*THE TASK*.
Which rows below contain the string "click"? Find each one and copy it in full, treating uppercase and lowercase as different.

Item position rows
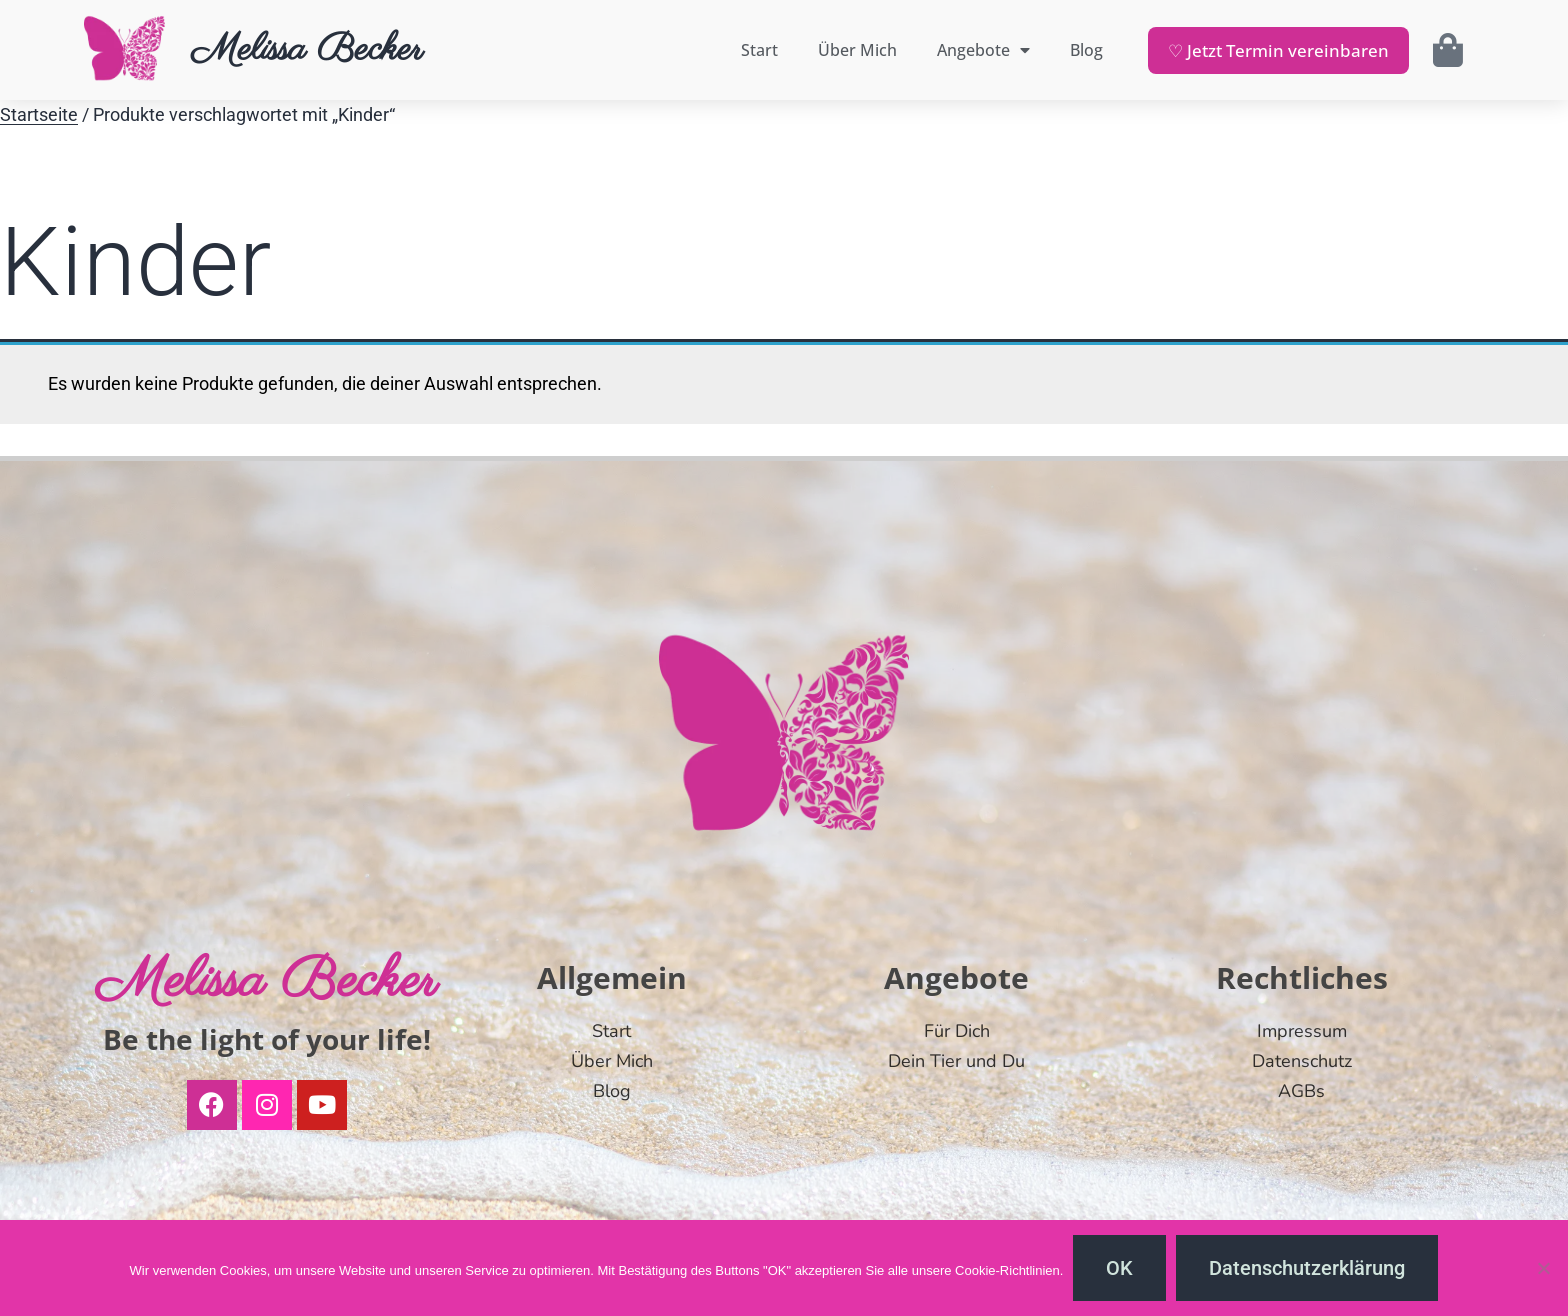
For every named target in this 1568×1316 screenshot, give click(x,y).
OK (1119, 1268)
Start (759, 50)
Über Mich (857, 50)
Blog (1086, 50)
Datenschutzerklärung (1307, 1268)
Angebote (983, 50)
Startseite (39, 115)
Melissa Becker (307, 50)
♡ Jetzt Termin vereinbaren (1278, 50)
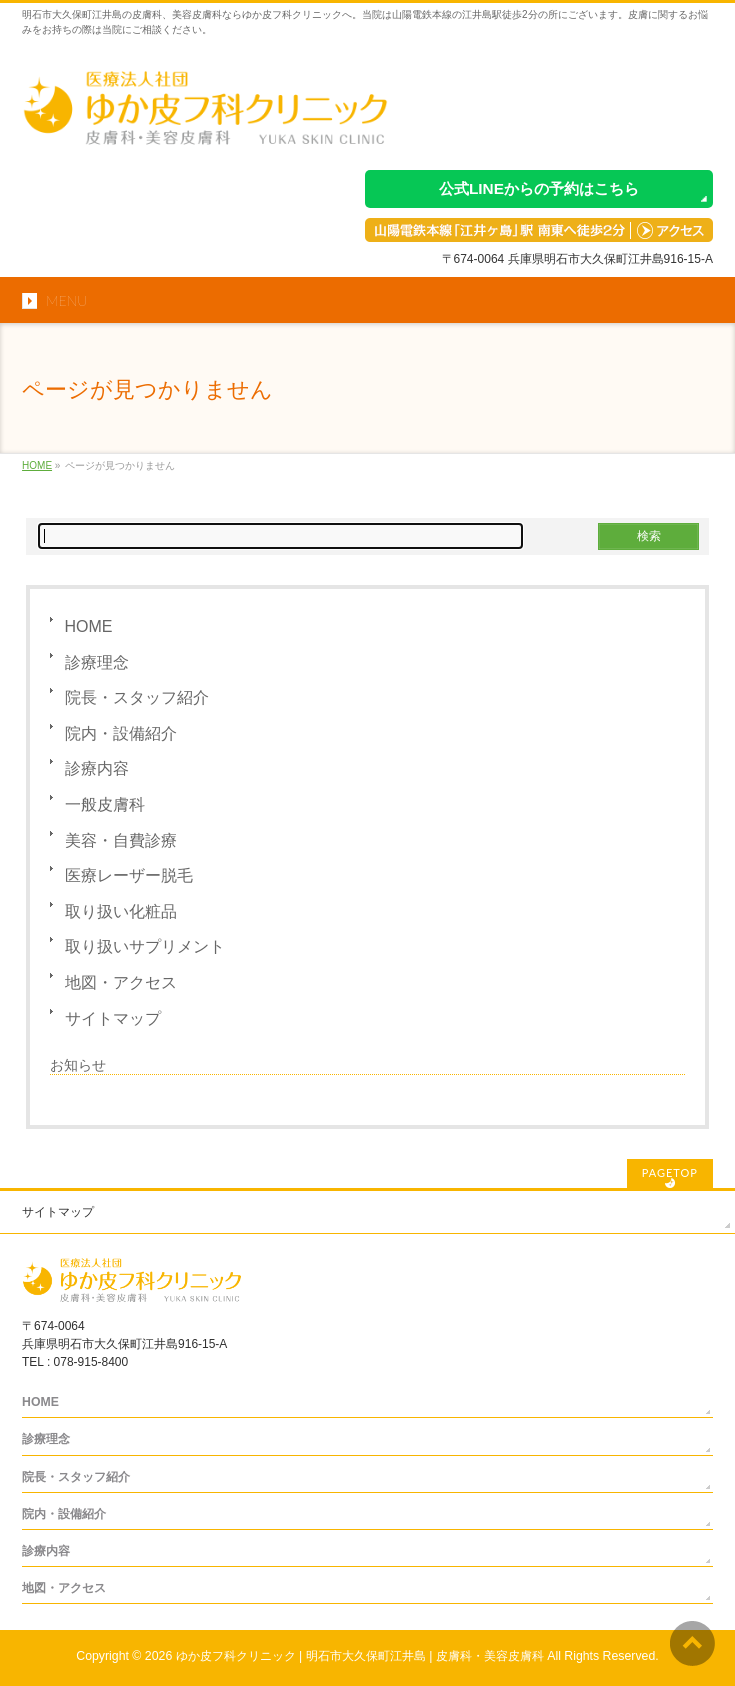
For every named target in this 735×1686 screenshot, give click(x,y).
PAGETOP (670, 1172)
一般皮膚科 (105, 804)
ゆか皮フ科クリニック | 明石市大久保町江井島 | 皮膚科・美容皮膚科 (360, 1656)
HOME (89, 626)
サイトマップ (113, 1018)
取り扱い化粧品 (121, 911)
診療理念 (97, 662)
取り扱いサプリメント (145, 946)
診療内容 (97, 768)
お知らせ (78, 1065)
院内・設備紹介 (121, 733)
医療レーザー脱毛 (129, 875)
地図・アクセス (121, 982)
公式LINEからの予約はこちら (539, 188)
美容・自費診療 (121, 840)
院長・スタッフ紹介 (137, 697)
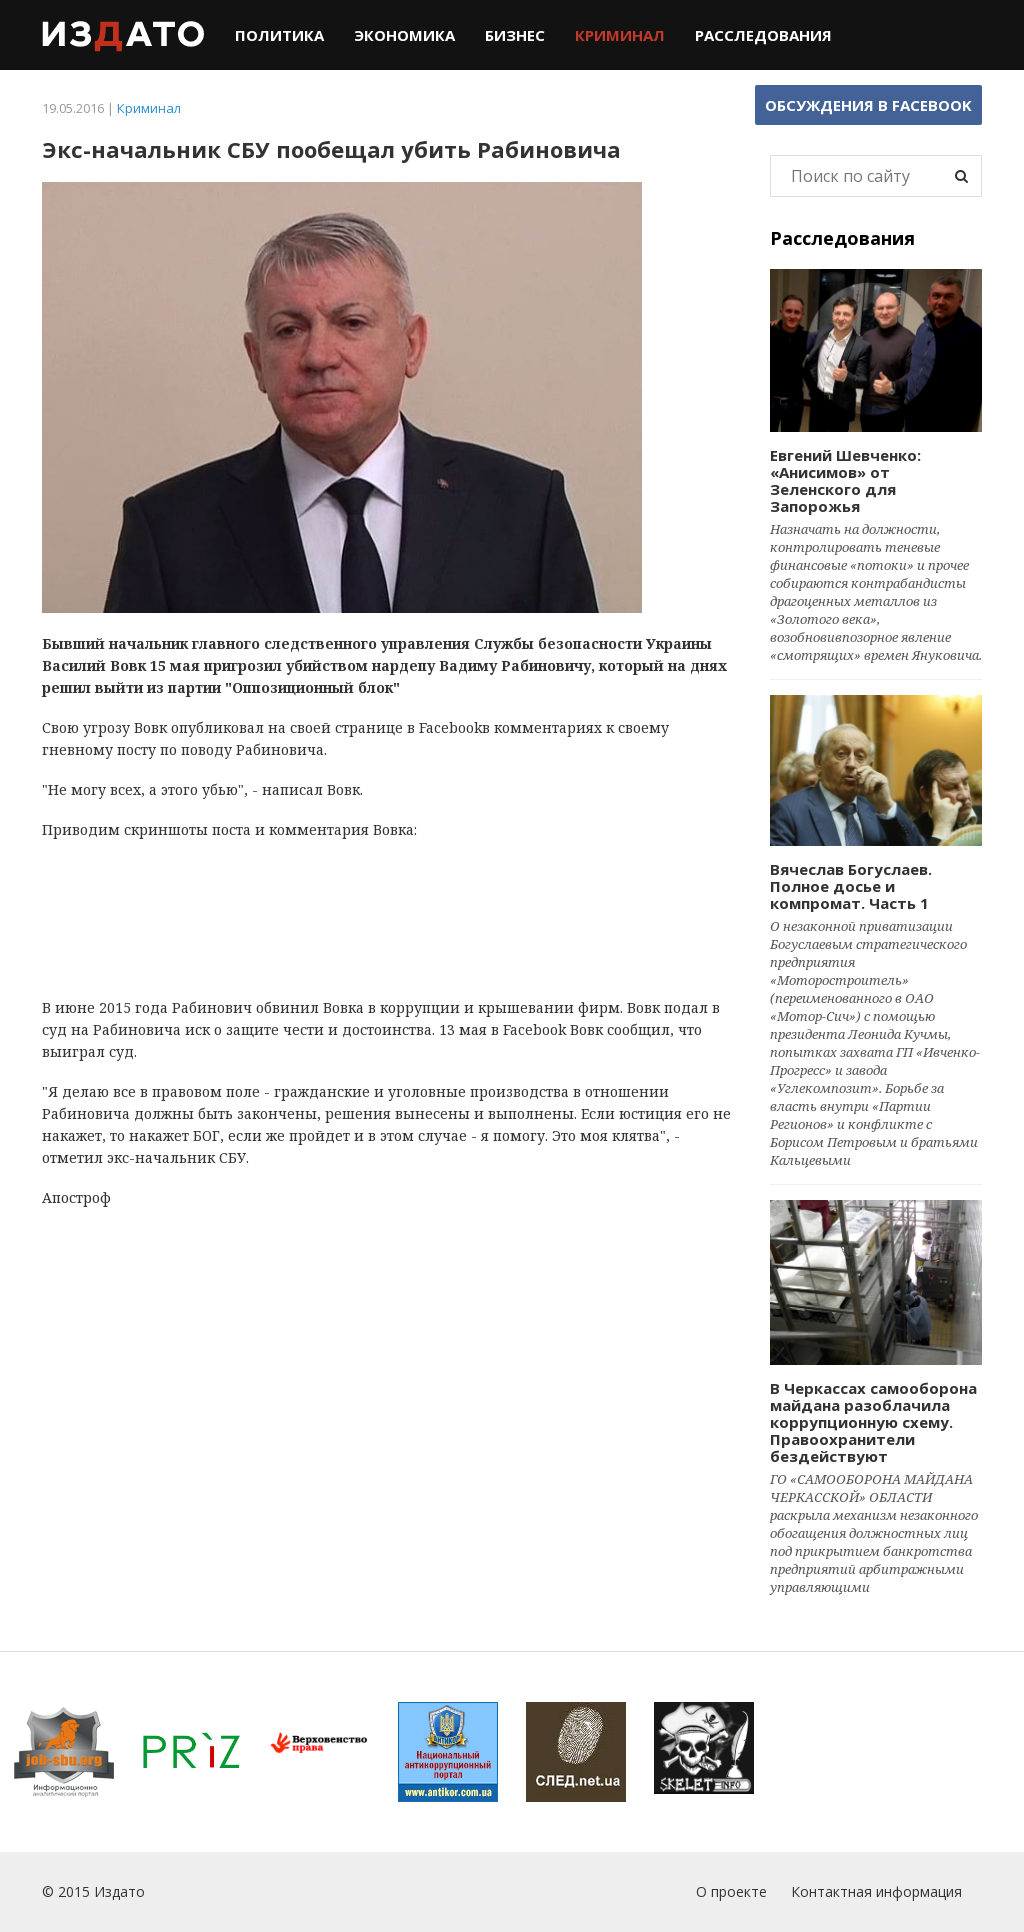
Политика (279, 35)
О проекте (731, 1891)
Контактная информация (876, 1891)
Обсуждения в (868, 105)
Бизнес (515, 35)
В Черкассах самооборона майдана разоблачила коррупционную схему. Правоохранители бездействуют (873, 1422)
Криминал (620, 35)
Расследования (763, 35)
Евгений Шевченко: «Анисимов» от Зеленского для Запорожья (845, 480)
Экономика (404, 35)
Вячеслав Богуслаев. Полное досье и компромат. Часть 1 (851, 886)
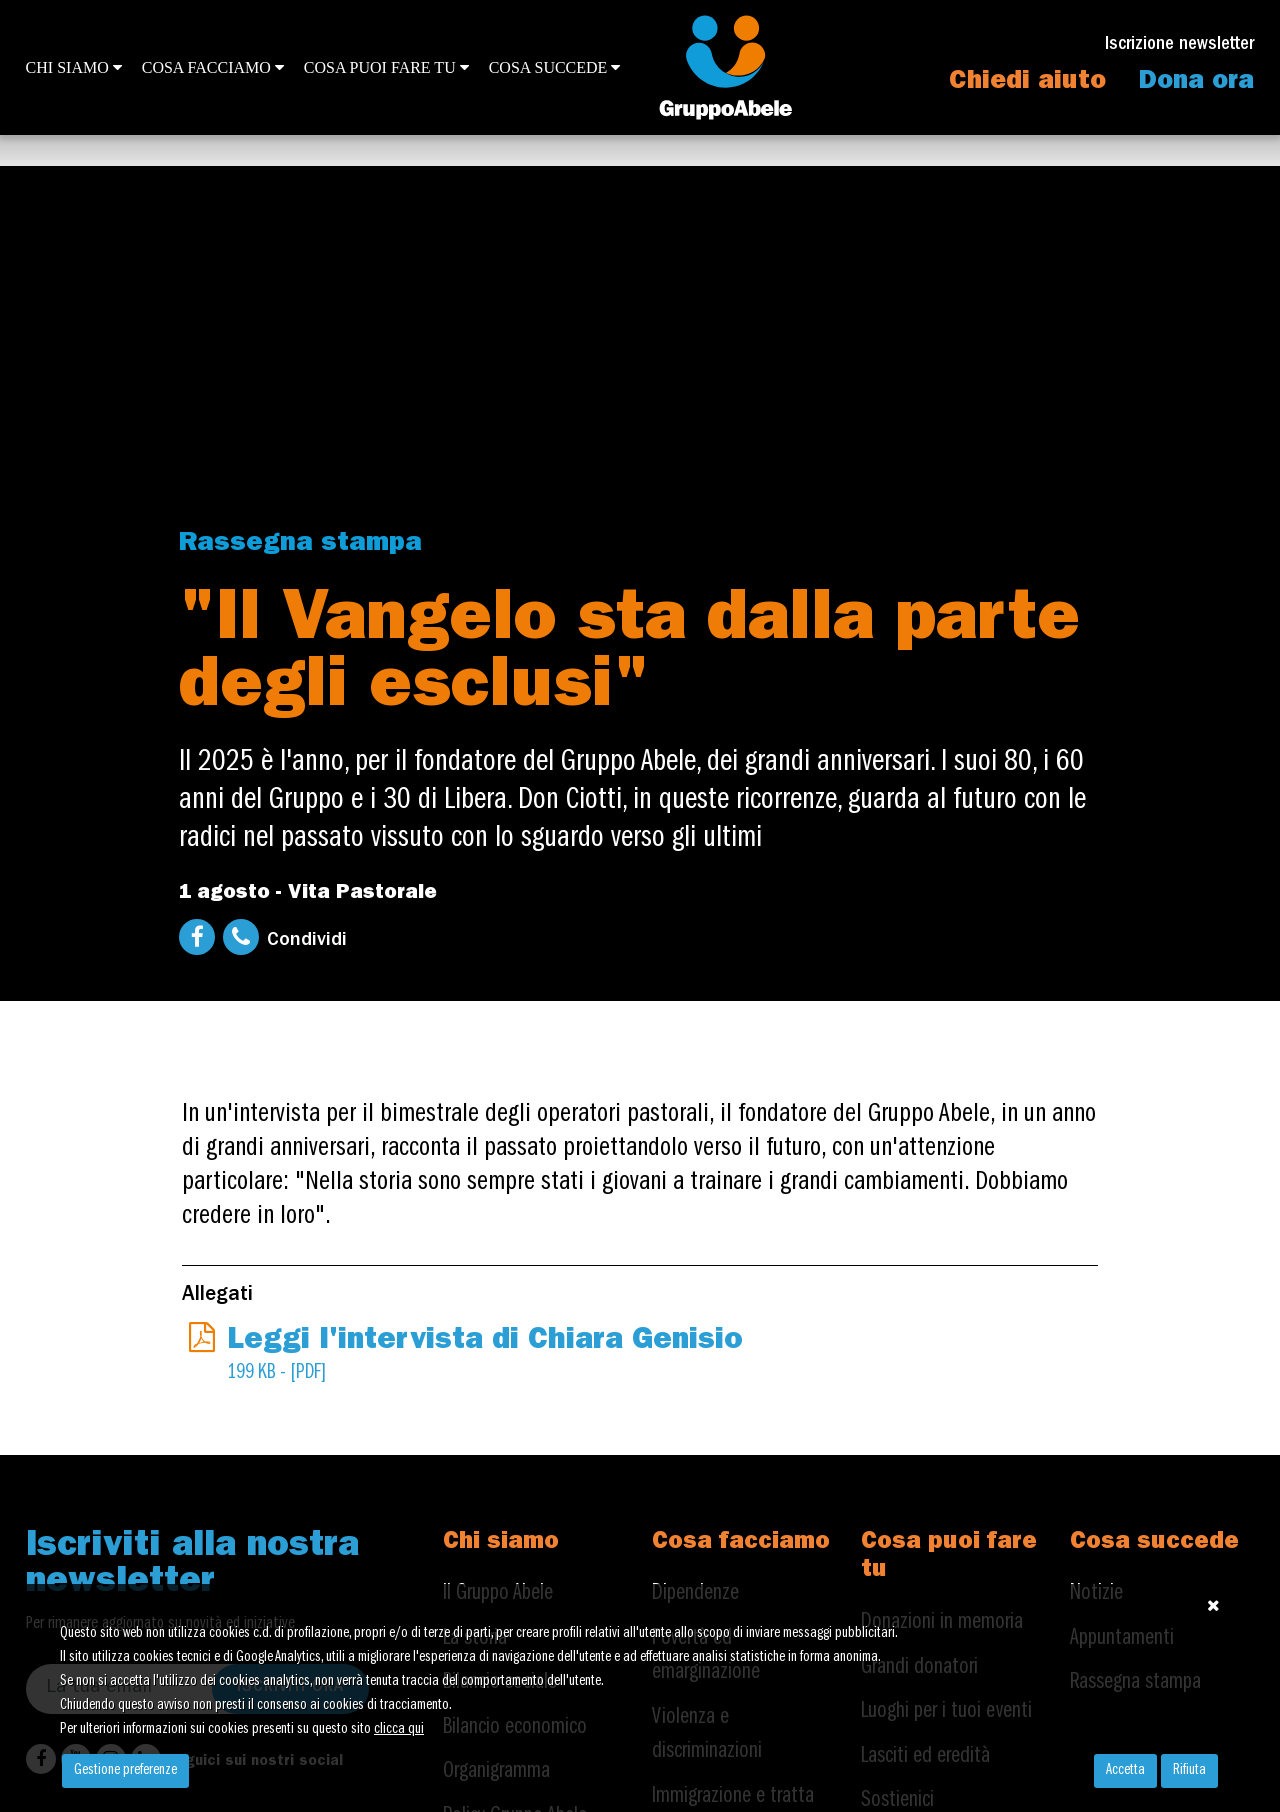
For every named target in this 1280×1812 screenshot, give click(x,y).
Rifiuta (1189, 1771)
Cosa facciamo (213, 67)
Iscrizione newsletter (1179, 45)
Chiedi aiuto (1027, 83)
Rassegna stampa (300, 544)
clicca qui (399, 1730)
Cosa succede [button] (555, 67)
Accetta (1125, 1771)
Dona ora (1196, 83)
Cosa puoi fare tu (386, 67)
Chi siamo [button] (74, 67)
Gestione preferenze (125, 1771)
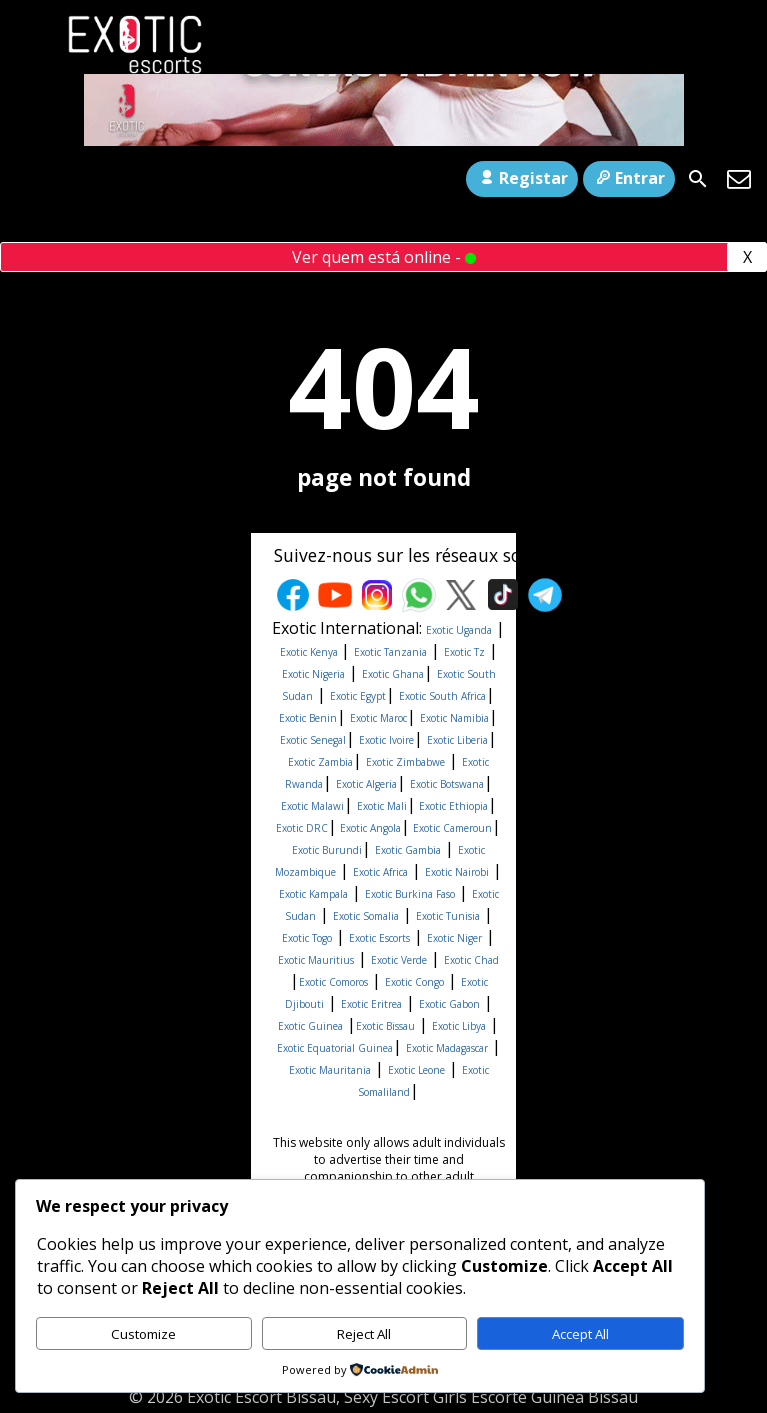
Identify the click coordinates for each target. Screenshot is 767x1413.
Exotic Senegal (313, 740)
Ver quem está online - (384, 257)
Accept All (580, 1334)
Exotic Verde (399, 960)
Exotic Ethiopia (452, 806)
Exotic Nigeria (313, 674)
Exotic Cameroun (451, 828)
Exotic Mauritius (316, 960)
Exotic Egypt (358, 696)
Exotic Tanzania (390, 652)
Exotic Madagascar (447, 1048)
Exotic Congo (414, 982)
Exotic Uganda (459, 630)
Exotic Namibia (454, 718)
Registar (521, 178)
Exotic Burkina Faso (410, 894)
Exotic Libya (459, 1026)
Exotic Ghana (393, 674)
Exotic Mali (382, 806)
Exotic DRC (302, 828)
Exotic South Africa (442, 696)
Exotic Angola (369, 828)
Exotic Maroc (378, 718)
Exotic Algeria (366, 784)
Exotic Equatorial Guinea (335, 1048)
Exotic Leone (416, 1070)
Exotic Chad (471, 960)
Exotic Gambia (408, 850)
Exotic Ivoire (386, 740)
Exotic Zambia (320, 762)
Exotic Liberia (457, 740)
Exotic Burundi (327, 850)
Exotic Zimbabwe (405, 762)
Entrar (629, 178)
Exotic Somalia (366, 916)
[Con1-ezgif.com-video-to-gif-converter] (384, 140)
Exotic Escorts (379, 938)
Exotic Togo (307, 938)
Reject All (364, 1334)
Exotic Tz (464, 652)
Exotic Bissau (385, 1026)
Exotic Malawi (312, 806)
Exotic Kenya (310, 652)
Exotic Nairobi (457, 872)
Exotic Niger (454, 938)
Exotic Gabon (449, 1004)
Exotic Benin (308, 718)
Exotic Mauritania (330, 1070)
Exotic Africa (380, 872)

*RESULT FOR THIS EXERCISE*.
For every named target in this 1568×1316 screenshot, give click(x,y).
For every named target in this 735×1686 screenshot, give click(x,y).
For every named target in this 1280×1812 screenshot, give click(x,y).
Identify the click coordinates for each target. Screenshot is 767x1413.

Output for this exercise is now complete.